Recognition comes with responsibility. And till a few decades ago Indian jewellery industry needed someone serious to take on the role of imparting education and certifications. With the help of GIA and many other institutes, today, Indian jewellery industry is self sufficient in these categories and making the world take notice of the phenomenal produce. Read on the complete story written for the ‘Special India Report’ of the InColor magazine.
Regal jewelry has always been associated with India from the times of the Maharajas and Maharanis. These ornate beautiful pieces set with high-quality gemstones and diamonds are part of many international museums today.
But it was only in the last decade of 20th century, when India adapted technology and intricate machinery, that India started becoming a jewelry hub. Today, India is an important center for all things jewelry, from the cutting and polishing of diamonds and colored gemstones to manufacturing jewelry from the mass market to couture items. And with this evolution of the country’s gems and jewelry industry, came the requirement for gemstone and diamond grading labs and high-level education.
The Business of Certification
Sending diamonds and gemstones overseas for certification incurs costs and business delays. But, with global establishments like the GIA and IGI coming to India and setting up institutes in the country, securing grading certificates has become faster, less expensive and secure.
“The GIA’s mission is to ensure public trust and confidence in gems and jewelry,” says Nirupa Bhatt, Managing Director, GIA – India & Middle-East. “To achieve this, the GIA has established educational and grading facilities in important gem and jewelry centers and consumer markets globally. India is the largest diamond cutting center so, when the GIA decided to expand globally, India was one of the important locations to consider,” she added.
The extensive marketing campaigns led by the GIA regarding grading reports for diamonds and gemstones, as well as jewelry education, helped business at Indian laboratories and education centers that were already in operation – and even assisted new ones to mushroom in important cities like Delhi, Mumbai, Kolkata, Surat and Jaipur.
Although colored gemstones have been an integral part of Indian jewelry for centuries, the business was mostly based on trust and experience. Certification and education arrived with the turn of the millennium, but that was mostly for diamonds due to international generic promotion by De Beers and later, with its Forevermark brand.
It is only with the education imparted by companies such as GIA and Gemfields that colored gemstones received the limelight they deserved. Today, there are fully-fledged gemstone certification services available along with others such as personalized laser inscription. But it will still take some time for consumers to be educated about colored gemstone certification before they start enquiring about it.

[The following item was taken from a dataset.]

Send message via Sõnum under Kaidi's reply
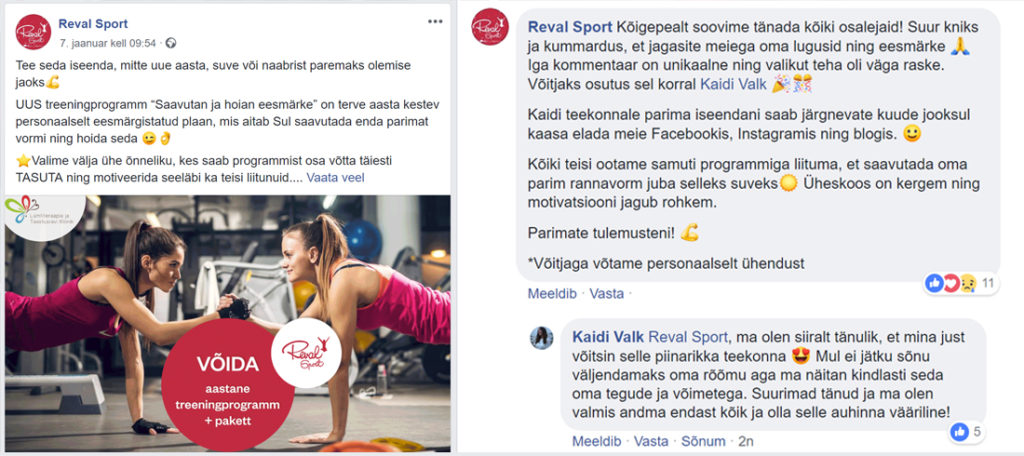The height and width of the screenshot is (456, 1024). tap(703, 441)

For people looking to build a career in gems and jewelry, the GIA in the United States was the preferred destination. But when the IGI came to Mumbai in 1999 and the GIA in 2004, this dream became more accessible to Indian jewelers and young people wanting to enter the industry. The GIA has also actively partnered with various other Indian institutes to reach more cities and impart short-term courses.
“In the past five years, we have conducted classes in over 100 locations in India offering various courses ranging from one day to six months,” states the GIA’s Nirupa. “Furthermore, we offer free knowledge seminars at many trade and consumer shows across the country including tier II and tier III cities. From the manufacturing units of Surat and Coimbatore to the diamond houses of Mumbai, and from the retail hubs of Jaipur and Chennai to the luxury boutiques of New Delhi and Bengaluru, the GIA has helped shape and grow one of India’s leading export and consumer industries.”
India also has its own specialized gem labs and gemology and jewelry design institutes, with the oldest one being the Indian Institute of Gems and Jewellery (IIGJ – Mumbai & Jaipur) which was established in 1986. The list continues with the Indian Institute of Gemology (IIG- Delhi), the Indian Diamond Institute (IDI – Surat), the Gemological Institute of India (GII – Mumbai), the Gem Testing Laboratory (GTL – Jaipur) and many more. A few of these institutes are also affiliated with the Gem and Jewelry Export Promotion Council (GJEPC) of India.
A few Indian fashion and design colleges like the National Institute of Design (NID – Ahmedabad), the National Institute of Fashion Technology (NIFT- Pan India), the Pearl Academy (Jaipur), the Vogue Institute of Fashion Technology (Bengaluru), the Arch Academy of Design (Jaipur) and the SNDT Women’s University (Mumbai) have also started offering jewelry design courses with gemology as an integral part, for undergraduate and post-graduate students.
Four courses are mostly taught at the institutes: diamond grading, gemstone grading, jewelry design and jewelry manufacturing. Some of the other courses being provided are pearl grading, CAD/CAM and retail training, while among the latest are merchandising since the last decade has increasingly seen the growth of merchandising as a full-time job.
Meanwhile, many customers who are passionate about jewelry are interested in learning about the world of jewelry in order to make better decisions while buying; they usually choose short-term courses lasting one to two weeks.
Bhatt says that diamond and jewelry courses are more in demand, but gemstone courses are now increasingly becoming popular.
“Indian festive attire is very colorful, and colored gemstones offer perfect opportunities to enhance their celebrations,” Bhatt commented. “The GIA has trained over 15,000 professionals in India, and the demand to understand gemstones is increasing as news of production of synthetics and enhancement of gemstones with treatments rises,” she adds.
One very interesting fact that comes to forefront is that earlier most jewelers came into the business because of family lineage and learned skills on the job with their fathers. With the arrival of international institutes and better facilities at Indian institutes, the next generation of jewelers is eager to refine its knowledge at these colleges along with on-the-job learning. In addition, it has given opportunities to a whole new range of jewelers who are educated, talented, have fresh ideas and have build a career in gems and jewelry based on their passion and not the family business.